§ **EXCERPT TO READ**

____

You moved to London when you were 17, but do you think the music you make is at all influenced by growing up in a place like Whitburn?

NS: I think the only thing was that it gave me more drive to leave where I was from. It was so suffocating – I was really, really bored – and I had aspirations to live in a really busy city. Music was an avenue to reach that. My eldest brother was in London and I’d been there many times, so it was the romantic idea of London being the big city and to go and ‘make it’ there.

What is your relationship with Whitburn like these days?

NS: Whitburn has been a constant. I now love it, even though nothing has changed here since I was a baby. I currently live in Tottenham, which is so busy and almost oppressive and you can get ground down by it. Whitburn is very laid back and I welcome that.

Let’s change tack. Can I ask you about your band? You make a clear distinction between Nadine Shah being a band, rather than you being a singer-songwriter. Why is the band concept so critical to you?

NS: The band is so important. Players may change, due to other obligations, but I love being part of a touring circus. It’s like having a family unit with you. It’s a much more enjoyable experience. Also, playing live for the last album informed the sound for the new one. I learnt how important our live show was. You spend a few weeks in the studio but months touring, and so it is important that you enjoy playing the songs live. There were two songs in the set of the first album which made people move and, more importantly, made my band move. The band was really enjoying playing the songs that were more ‘kinetic’. So, when I was writing parts of this album I was imagining what my bass player might enjoy playing, or what my guitarist might enjoy.

Obviously, a big difference for your second album is that your audience now has an expectation of what a Nadine Shah record could, or should, sound like. Did that create extra pressure?

NS: I was very aware that my name is almost a brand and that I have a certain following. I am very appreciative of that following and I wanted to be loyal to the existing fans. The new album isn’t a massive change. There are hints of it on the debut album – a song like ‘To Be A Young Man’ is more ‘band-like’. The first album started on piano. This time around I was only playing guitar, as it was easier to transport around while being on tour and I had gotten a bit bored of my piano. Also, I had no urge to go off and make a disco album. One of my favourite bands is Interpol and one of the arguments against them is that all their songs sound the same. I say great. I love the way they sound and do not want them to go off and make a disco album. I want more of the same from them.

Lyrically, Fast Food centres on a number of your past relationships. Compared to the subject matter of your debut album [on which several songs were written about the suicides of two ex-boyfriends], how difficult was it to write lyrics for the new record?

NS: I have to learn how to word this without it sounding crass. The people I was writing about on the first album are no longer with us, and the people I was writing about on this album are very much alive. That terrified me; there are certain details in certain songs and people are going to know it is about them. It was supposed to be a collection of portraits about people I have loved and still do love. It was very daunting; it’s so personal because it’s your present life as well. I found it really difficult.

____

§ **SUPPLIED INFORMATION**
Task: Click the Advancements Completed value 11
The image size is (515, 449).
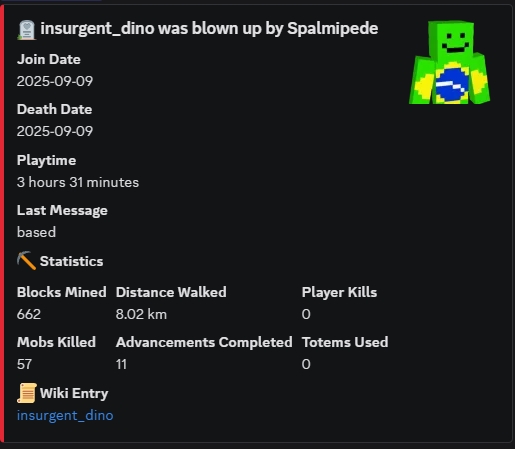Action: (x=121, y=364)
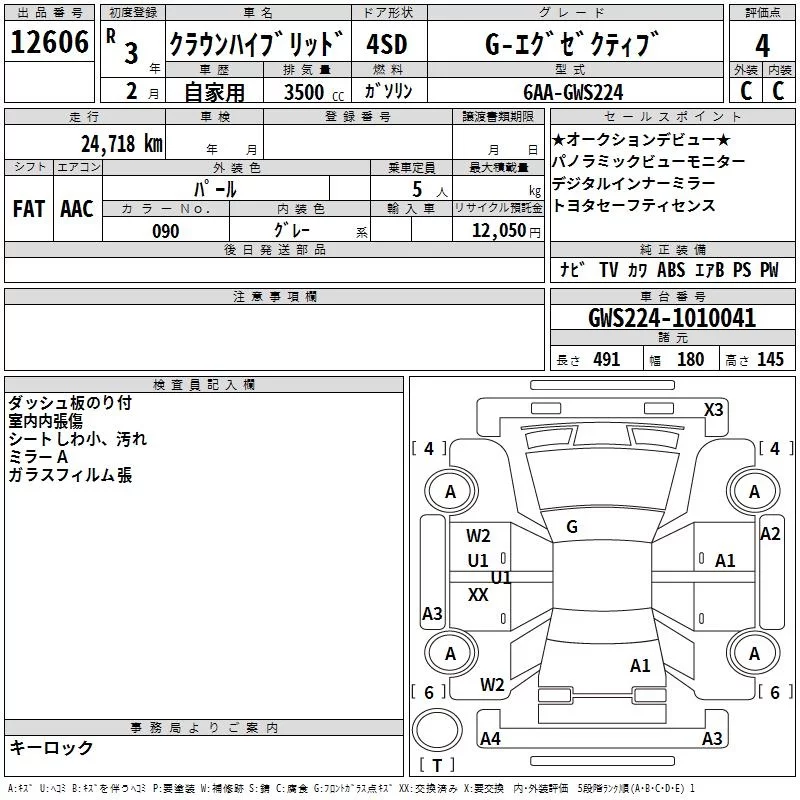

____

§ **STATED GOAL**
Decide whether each statement agrees with the Nadine Shah interview, and support each yes or no with the deciding words quoted from it. 1. Shah currently lives in Tottenham. 2. The first album started on guitar. 3. Shah felt an urge to make a disco album.

§ **FINAL RESULT**
1. Yes: "I currently live in Tottenham."
2. No: "The first album started on piano."
3. No: "I had no urge to go off and make a disco album."